SUPPLIED PASSAGE:

— Start —

At Angel House, my food-related responsibilities incorporate weekly menu writing, preparing shopping lists, and three nights a week assisting core members in preparing the dishes they’ve chosen. This is one of the most rewarding dimensions of my role, but this is partly due to its distinct challenges.
Food, after all, really seems to be the temporal anchor of human beings. Not only must we eat, but we often do it frequently such that we quietly mark the minutes of each day. For me, it is the border of the morning, the transition to the afternoon, and the first part of the evening. Carrying the theme of time, food holds for us the memory of our upbringing. What we ate as children continues to be alive in us as the model to which our current tastes will always somewhat conform. Desire for food, the rhythmic need for it, the way a dish can “taste like home” for all those who partake, these together create an intensely dear and consistently reappearing potential moment for being together.

— End —

TASK TO COMPLETE:
In the passage on food at Angel House, how many nights a week does the writer help core members prepare the dishes they have chosen?

Entries for locating described items

— Start —

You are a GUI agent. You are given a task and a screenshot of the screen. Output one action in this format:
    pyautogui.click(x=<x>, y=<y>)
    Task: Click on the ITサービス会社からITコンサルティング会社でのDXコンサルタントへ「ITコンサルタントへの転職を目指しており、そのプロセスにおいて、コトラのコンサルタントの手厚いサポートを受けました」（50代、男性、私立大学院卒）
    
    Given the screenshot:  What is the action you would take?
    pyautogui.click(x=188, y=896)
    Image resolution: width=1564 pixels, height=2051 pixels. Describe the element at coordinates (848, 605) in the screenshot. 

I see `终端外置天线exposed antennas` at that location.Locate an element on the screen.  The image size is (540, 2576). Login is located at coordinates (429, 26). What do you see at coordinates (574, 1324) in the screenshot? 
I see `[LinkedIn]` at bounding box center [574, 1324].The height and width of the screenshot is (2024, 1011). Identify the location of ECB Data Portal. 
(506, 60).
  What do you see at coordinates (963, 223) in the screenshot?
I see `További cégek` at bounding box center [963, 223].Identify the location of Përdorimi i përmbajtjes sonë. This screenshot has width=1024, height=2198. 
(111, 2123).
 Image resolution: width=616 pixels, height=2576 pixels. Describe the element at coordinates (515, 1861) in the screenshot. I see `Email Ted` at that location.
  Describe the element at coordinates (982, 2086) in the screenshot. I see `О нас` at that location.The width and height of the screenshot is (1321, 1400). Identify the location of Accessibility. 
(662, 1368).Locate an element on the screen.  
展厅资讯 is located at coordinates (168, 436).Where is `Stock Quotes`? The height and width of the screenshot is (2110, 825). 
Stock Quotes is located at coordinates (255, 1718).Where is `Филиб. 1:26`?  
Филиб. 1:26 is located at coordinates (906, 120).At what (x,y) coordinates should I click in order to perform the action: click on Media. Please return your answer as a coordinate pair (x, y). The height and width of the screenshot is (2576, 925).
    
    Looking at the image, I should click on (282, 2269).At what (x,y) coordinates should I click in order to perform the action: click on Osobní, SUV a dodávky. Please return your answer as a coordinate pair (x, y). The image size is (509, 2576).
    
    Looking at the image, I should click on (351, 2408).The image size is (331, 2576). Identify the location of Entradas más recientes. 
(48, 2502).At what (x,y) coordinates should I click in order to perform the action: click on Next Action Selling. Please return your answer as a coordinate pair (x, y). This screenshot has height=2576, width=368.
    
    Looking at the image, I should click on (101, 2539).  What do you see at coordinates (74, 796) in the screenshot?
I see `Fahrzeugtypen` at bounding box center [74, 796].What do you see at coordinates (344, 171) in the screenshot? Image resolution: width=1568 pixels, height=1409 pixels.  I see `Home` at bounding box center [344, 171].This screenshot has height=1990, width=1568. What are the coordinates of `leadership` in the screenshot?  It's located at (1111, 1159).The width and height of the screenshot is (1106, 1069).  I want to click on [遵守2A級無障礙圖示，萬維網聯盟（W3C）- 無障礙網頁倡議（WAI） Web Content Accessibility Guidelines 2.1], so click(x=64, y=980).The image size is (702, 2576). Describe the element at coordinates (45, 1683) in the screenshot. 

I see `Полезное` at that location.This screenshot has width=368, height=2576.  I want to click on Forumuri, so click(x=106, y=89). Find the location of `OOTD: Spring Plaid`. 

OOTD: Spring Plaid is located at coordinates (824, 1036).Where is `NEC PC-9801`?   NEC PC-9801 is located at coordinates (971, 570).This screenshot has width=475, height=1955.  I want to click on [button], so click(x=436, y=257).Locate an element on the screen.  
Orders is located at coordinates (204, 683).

— End —

EXERCISE RESPONSE:
Three nights a week.